Return every line of the material below unchanged, from the first line to the last.

▸ SUPPLIED MATERIAL
───

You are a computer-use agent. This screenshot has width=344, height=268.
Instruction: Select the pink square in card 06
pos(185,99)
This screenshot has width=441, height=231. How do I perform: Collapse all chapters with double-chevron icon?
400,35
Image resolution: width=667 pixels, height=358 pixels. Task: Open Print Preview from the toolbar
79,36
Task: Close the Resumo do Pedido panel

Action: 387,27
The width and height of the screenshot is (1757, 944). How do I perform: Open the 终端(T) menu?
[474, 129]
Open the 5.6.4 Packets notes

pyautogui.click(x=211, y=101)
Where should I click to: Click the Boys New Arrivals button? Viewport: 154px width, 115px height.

───

▸ RESPONSE TO THIS TASK
You are a computer-use agent. This screenshot has width=344, height=268.
Instruction: Select the pink square in card 06
pos(185,99)
This screenshot has width=441, height=231. How do I perform: Collapse all chapters with double-chevron icon?
400,35
Image resolution: width=667 pixels, height=358 pixels. Task: Open Print Preview from the toolbar
79,36
Task: Close the Resumo do Pedido panel

Action: 387,27
The width and height of the screenshot is (1757, 944). How do I perform: Open the 终端(T) menu?
[474, 129]
Open the 5.6.4 Packets notes

pyautogui.click(x=211, y=101)
Where should I click to: Click the Boys New Arrivals button? Viewport: 154px width, 115px height.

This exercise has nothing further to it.